There’s nothing in our world that doesn’t have an ‘affordance’.
An affordance is the ‘energy’ or ‘force’ of what a design asks you to do by its design.
Affordances are also learned and embodied from an early age as heuristics. So, as little children we learn how to hold a cup and drink, how to use a knife, how to sit in a chair and how to open and close a door. As children we learn these affordances through embodied gesture so that, we can live in the world efficiently without thinking consciously about engaging in all we want to do.
All affordances are unconscious and embedded in the design of our environment.
An affordance is what is offered by a space, place or object and also what is not offered by a place, space and object. You can stand on a chair, but that is not what it was designed for just as you can sit on a ladder. You can suck on a pen but that is not what it was designed for, just as you can write with lolly (sweet).
By the age of four years of age, children have learned over 100,000 affordances that help them live in the world efficiently without thinking (unconsciously). Once an affordance is embodied it becomes a heuristic (an unthinking micro-rule). You can read more on heuristics HERE
All learning works this way, progressively and developmentally, there is no fast and slow as Kahneman suggests. We discuss this in SPoR in our concept of 1B3M (https://vimeo.com/manage/videos/156926212). Learning an affordance (often by gestural mimesis) takes time and then more time, to become an expert at it.
I remember the slow task of teaching my children how to bathe, wash themselves, brush their teeth, do their hair, get dressed, be toilet trained and put on their shoes. Once the learning become embodied, the hard work ceased and heuristics took over. Just as well you don’t have to think about doing such things anymore!
A good place to start in understanding affordances is Gibson.
We can also create affordances through our use of language both in figurative (metaphorical) discourse and in its symbolic affordance (Halliday). I have written about this before (https://safetyrisk.net/curriculum-and-bodies-of-knowledge-as-instructional-affordances/). Our bodies of knowledge, philosophical (ethical) and ontological (theory of being) framework for living, also create moral meaning and action in the workplace. It is by these methodologies that we supervise, engage and manage work.
It matters a great deal what methodology drives your being in the world.
If you know your methodology then you will have a tight understanding of your methods. Your methods reveal your methodology regardless of whether you can articulate them or not. In safety, most can’t.
Your methodology (ethic) is the foundation for your principles of being and living. Principles are not slogans and slogans are not principles. One day when HOP decides to do some work on ethics it might eventually work out what a principle is. It might also learn one day to articulate a methodology. Indeed, it might one day go beyond slogans to understanding that each hides a principle rather than reveals it.

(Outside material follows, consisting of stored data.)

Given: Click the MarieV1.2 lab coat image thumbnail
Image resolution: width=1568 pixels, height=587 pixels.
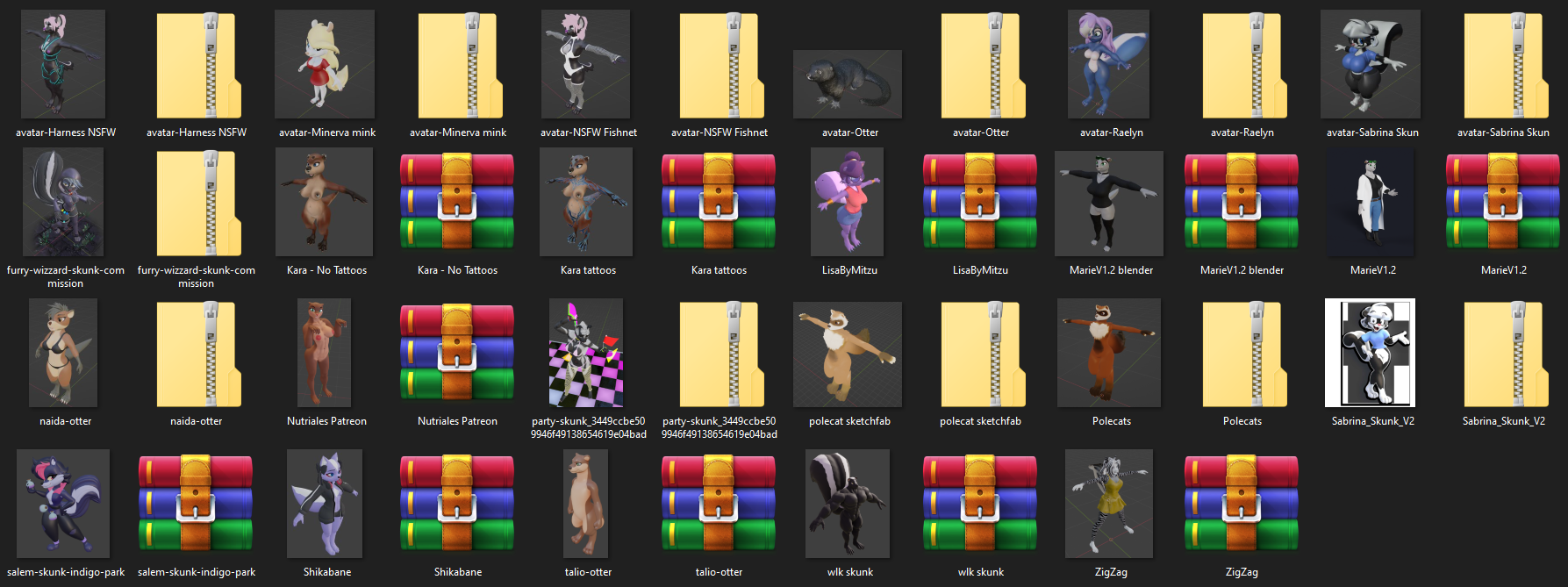Looking at the screenshot, I should [1371, 202].
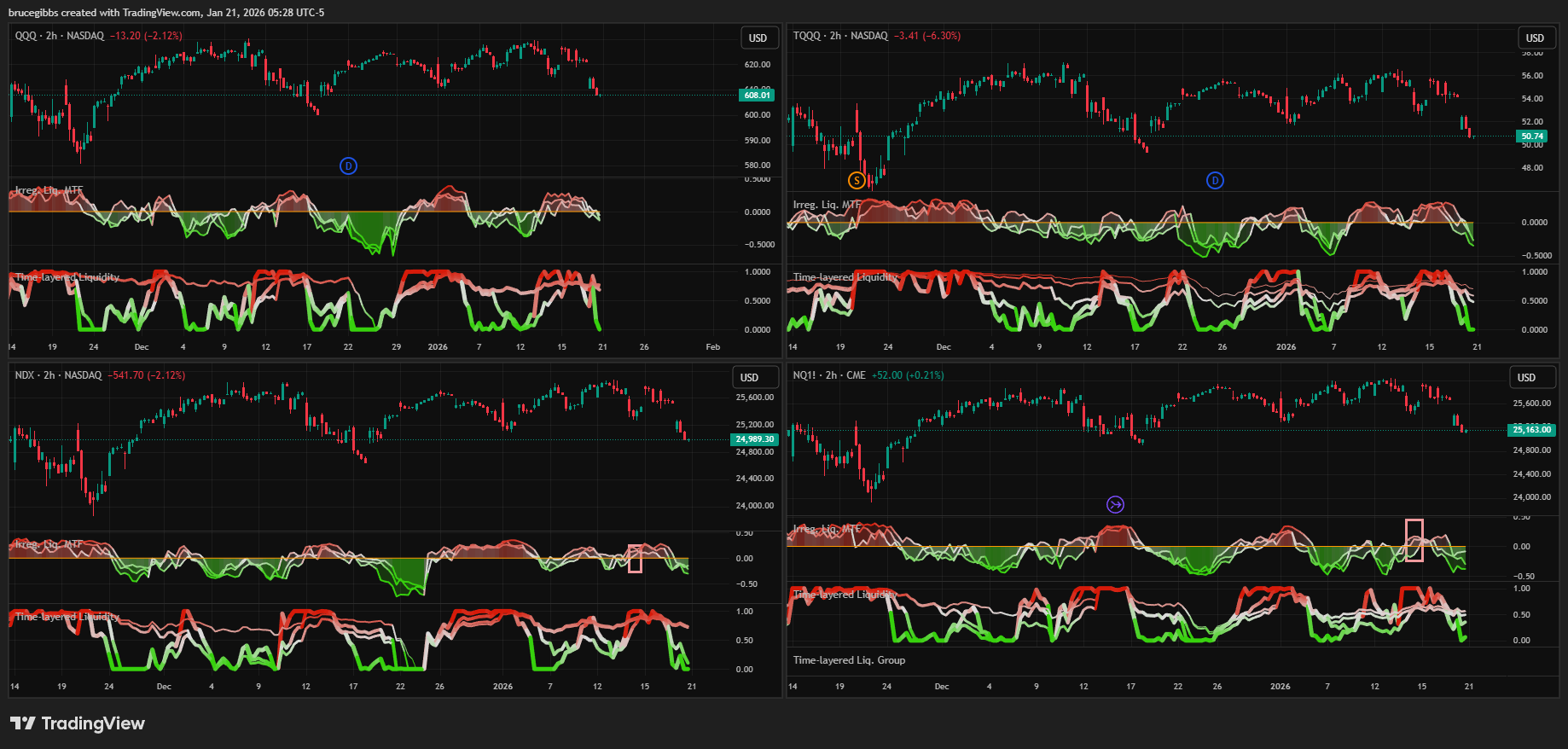
Task: Select the NDX 2h NASDAQ chart title
Action: [x=58, y=375]
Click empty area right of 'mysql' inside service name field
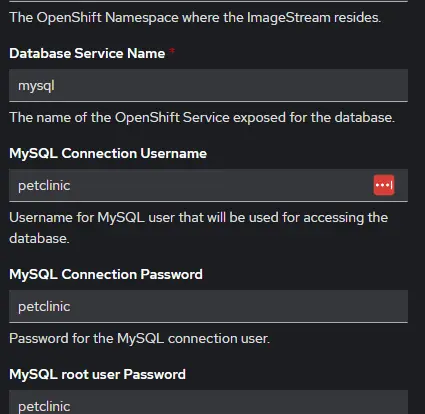The height and width of the screenshot is (414, 425). pos(230,85)
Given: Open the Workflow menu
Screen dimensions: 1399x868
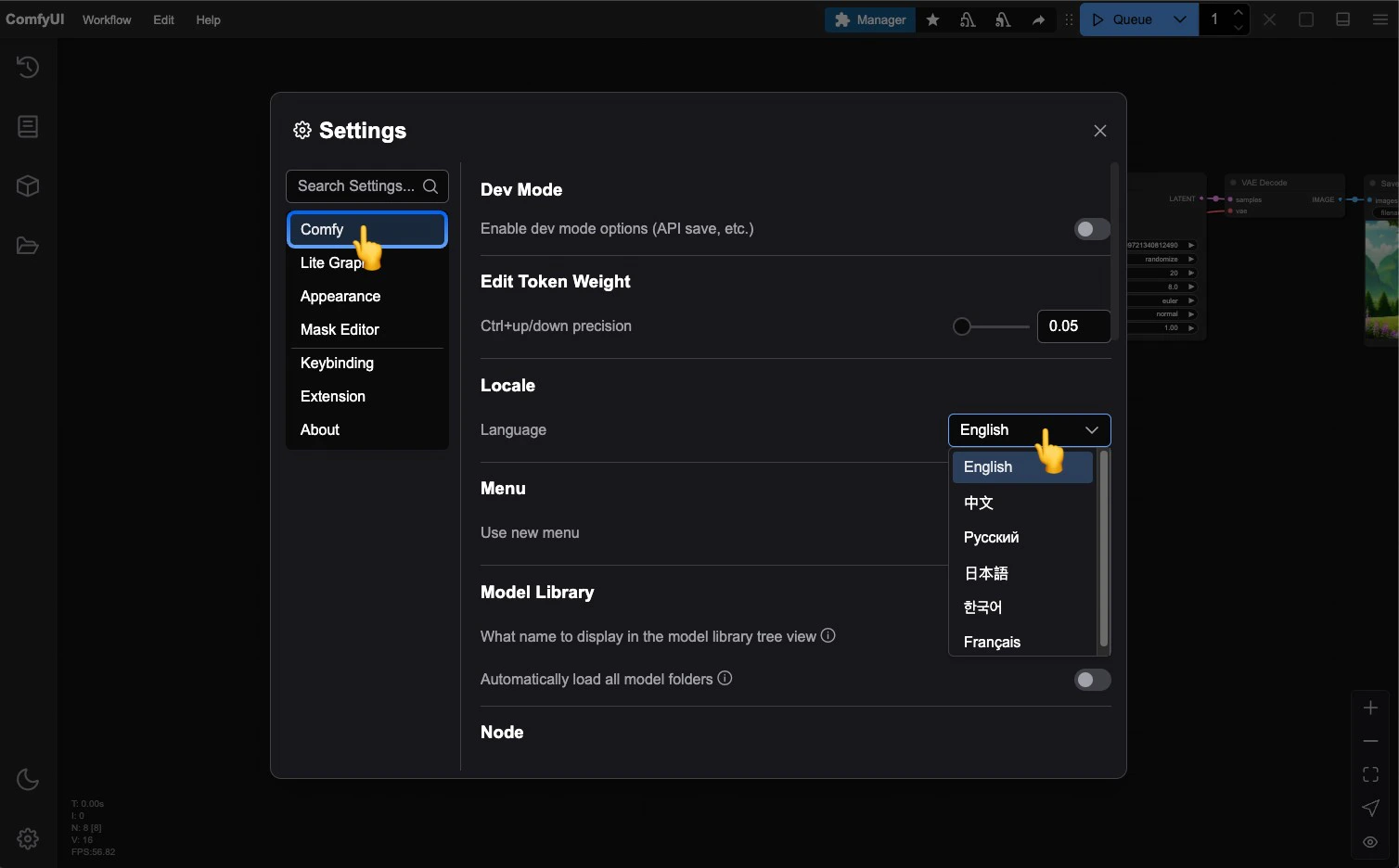Looking at the screenshot, I should 106,19.
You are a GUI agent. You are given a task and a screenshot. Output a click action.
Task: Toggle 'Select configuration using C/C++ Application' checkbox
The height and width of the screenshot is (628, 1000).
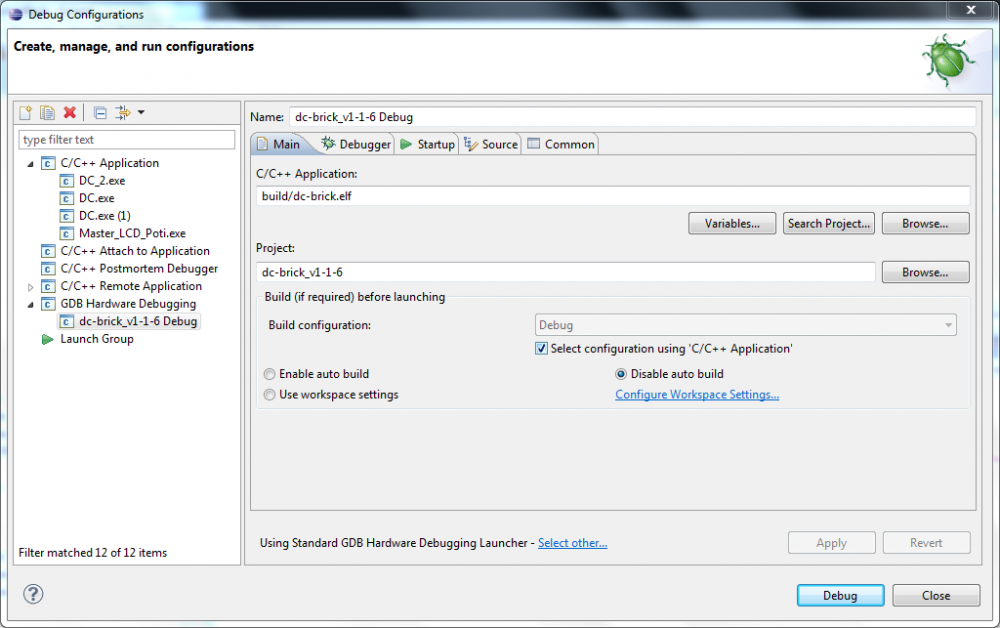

Even slogans have an affordance. That is, they contain in their rhythm and design, a certain energy and direction including, unseen by-products. There is nothing worse than grabbing some slogan (with the best intent in the world) without any consideration of its affordance or ethical by-product.
This is why Holistic Ergonomics is important. In Holistic Ergonomics (https://safetyrisk.net/holistic-well-being-in-risk-differently/) we go way beyond the design of objects and their physical affordance, to the nature of persons and how we live in the world. Rather than considering humans as just a factor in a system (human factors) we consider the nature of personhood in interactions in the world.
Humans are NOT ‘factors’ in systems. Humans are persons who create systems to serve being in the world. It then becomes important to ensure that whatever system, humanises persons, ethically and morally. Most often the systems we design don’t serve subjects but serve objects. This is how we end up with dehumanising workplaces.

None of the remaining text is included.